Asıl Çayırlar'a doğru bakan taraftaki tarlalarda çok miktarda pişmiş topraktan küp gibi malzeme kalıntıları var. Ayrıca bu tarlalar arasındaki anlara yığılmış koca koca taşlar var ki bunlar da temel taşı izlenimi veriyor. Bahsettiğim yerlerde birilerinin bir şeyler bulduğuna dair çok sayıda hikaye de dinledim. Az ötede 'Üyük' diye adlandırılan ve gerçekten tümülüs olduğu söylenen bir tepecik de çok kazılmış.
Bütün bunlar Maldepesi ve çevresinin çok eski zamanların yerleşim yeri olduğuna dair bir kanaat veriyor. Tümülüs geleneği Lidyalılar zamanında Anadolu'ya gelmiş, bulunan bir şeyler arasında para varsa parayı da Lidyalılar icat etmiş. Bu bilgiler elbette bir şey ifade etmez. Ancak Maldepesi ve çevresindeki kaba taş oymalarına bakarak şunu söyleyebiliriz, bu kalıntılar Roma/Bizans döneminden önceye tarihlenmelidir.

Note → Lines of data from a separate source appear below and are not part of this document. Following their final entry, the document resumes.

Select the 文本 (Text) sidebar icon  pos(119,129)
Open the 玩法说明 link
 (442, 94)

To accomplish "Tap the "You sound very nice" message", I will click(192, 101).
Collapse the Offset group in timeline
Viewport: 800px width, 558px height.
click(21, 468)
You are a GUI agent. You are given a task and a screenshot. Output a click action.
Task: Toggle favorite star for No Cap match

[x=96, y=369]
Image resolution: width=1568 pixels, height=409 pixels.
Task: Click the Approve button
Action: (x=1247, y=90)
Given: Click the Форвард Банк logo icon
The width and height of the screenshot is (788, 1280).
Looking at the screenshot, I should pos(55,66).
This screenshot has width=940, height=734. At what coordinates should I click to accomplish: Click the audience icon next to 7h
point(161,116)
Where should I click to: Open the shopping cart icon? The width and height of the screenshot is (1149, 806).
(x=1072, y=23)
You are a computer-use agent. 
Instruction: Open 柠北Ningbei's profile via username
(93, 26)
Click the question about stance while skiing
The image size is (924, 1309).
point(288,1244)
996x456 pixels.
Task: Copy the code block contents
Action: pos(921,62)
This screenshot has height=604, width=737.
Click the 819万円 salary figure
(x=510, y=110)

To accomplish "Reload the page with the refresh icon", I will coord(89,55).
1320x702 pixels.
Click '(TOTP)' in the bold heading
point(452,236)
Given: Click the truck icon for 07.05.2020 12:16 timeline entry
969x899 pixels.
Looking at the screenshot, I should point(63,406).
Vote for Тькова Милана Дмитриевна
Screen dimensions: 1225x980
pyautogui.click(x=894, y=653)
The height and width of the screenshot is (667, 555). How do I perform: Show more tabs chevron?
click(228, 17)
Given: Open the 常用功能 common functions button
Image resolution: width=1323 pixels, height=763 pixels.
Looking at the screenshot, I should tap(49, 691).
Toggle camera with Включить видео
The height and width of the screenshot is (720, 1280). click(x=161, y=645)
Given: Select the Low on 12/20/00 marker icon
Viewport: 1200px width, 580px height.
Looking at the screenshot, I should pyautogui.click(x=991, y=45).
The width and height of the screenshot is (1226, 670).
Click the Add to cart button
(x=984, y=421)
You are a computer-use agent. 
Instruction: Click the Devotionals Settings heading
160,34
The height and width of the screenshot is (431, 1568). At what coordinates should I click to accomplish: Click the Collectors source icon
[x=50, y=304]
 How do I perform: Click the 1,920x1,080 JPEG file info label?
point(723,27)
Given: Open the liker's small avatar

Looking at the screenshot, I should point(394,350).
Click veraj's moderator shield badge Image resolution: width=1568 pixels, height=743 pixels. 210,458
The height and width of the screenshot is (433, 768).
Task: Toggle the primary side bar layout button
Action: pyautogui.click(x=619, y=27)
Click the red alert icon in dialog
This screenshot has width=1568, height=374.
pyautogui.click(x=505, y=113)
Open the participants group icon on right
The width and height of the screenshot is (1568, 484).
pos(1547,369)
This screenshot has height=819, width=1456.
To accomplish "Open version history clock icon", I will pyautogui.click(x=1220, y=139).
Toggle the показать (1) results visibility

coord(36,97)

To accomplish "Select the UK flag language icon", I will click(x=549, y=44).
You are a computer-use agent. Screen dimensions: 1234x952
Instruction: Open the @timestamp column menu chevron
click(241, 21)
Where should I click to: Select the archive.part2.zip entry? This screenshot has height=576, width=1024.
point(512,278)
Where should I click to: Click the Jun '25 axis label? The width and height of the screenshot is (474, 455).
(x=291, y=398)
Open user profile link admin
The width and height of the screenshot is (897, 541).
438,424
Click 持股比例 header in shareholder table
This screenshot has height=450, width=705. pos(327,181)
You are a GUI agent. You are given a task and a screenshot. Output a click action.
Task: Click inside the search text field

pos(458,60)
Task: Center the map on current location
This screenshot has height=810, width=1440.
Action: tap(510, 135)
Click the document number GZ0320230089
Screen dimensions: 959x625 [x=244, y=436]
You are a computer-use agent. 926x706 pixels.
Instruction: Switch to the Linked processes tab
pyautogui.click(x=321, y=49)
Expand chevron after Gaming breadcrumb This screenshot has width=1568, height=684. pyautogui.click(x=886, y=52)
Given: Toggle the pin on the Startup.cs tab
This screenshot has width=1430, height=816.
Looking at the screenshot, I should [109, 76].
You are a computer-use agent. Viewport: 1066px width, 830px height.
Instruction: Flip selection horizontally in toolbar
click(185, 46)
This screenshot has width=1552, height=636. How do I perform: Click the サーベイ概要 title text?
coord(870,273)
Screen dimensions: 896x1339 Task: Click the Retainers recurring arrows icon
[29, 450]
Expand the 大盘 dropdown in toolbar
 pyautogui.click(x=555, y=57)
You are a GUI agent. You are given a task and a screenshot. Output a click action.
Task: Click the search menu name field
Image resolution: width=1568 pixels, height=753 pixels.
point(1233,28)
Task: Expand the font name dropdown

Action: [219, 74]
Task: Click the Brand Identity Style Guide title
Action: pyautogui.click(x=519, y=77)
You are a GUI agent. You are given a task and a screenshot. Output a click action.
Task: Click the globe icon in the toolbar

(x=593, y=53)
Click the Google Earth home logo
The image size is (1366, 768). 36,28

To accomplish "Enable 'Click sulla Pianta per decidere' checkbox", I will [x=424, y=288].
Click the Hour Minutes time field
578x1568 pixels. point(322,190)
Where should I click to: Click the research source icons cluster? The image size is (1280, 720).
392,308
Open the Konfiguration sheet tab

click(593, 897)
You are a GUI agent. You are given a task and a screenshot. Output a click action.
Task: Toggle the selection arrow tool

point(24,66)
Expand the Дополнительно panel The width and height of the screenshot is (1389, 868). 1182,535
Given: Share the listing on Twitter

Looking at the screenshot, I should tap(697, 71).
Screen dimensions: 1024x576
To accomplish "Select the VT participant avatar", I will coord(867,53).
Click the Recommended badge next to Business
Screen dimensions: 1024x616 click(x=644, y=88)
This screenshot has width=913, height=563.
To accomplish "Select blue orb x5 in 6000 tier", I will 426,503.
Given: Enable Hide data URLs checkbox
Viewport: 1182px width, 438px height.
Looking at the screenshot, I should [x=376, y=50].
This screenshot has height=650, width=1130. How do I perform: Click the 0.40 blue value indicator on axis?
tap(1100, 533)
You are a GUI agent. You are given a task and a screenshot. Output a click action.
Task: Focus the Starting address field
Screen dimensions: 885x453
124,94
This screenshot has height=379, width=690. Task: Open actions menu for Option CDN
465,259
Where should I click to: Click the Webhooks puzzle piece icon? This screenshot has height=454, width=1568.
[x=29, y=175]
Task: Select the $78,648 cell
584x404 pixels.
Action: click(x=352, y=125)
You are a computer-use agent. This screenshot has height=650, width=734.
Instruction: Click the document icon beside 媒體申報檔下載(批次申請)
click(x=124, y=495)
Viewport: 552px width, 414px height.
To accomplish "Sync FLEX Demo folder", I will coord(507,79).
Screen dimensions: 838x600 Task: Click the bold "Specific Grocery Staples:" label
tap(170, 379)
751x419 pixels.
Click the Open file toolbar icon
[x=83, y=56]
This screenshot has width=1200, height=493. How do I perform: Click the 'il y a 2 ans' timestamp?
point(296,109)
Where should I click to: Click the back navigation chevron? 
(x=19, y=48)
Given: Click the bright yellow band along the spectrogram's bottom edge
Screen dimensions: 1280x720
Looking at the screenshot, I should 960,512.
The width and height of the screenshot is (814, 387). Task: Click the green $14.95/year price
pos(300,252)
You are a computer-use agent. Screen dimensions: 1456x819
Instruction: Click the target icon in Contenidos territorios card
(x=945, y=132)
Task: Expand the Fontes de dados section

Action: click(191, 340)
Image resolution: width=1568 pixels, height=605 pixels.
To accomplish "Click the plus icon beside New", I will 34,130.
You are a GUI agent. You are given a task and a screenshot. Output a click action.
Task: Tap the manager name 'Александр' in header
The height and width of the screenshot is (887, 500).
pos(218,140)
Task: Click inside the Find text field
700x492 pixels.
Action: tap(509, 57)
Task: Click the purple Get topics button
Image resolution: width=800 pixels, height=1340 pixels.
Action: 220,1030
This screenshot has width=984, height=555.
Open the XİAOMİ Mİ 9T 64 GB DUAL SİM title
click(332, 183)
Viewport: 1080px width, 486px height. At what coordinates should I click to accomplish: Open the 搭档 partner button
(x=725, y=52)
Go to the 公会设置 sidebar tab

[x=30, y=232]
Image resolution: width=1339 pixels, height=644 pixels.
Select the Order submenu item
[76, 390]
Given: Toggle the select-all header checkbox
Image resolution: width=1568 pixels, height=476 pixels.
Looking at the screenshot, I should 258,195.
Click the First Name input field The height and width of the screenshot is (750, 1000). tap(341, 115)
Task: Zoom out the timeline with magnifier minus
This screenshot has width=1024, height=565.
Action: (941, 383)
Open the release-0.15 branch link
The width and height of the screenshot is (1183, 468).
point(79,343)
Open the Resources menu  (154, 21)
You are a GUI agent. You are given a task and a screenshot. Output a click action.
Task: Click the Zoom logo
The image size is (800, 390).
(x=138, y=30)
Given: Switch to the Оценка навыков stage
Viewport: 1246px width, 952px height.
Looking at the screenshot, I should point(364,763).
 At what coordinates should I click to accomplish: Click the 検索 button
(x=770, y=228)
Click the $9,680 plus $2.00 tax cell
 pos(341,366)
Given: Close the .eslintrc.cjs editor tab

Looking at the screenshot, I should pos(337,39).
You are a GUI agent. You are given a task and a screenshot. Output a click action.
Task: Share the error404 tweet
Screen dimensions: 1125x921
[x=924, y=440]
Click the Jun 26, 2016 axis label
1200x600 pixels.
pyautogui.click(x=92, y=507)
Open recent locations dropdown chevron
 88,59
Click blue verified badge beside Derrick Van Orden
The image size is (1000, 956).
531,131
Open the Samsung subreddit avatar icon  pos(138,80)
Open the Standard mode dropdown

Her yeni buluntu bu toprakların daha Eğret kurulmadan binlerce yıl önce önemli yerleşimlere sahne olduğunu gösteriyor. Belki Eğret adının bu antik dönemle bir ilişkisi vardı, kim bilebilir. Bilimsel tespitler yapılmadan bu konuda net bir şey söylenemez. Yalnız şurası kesin ki Anıtkaya Frig Vadisi turizm kuşağında yer almamış olmasına rağmen Frigya Salutaris/Şifalı Frigya ülkesinin içindedir.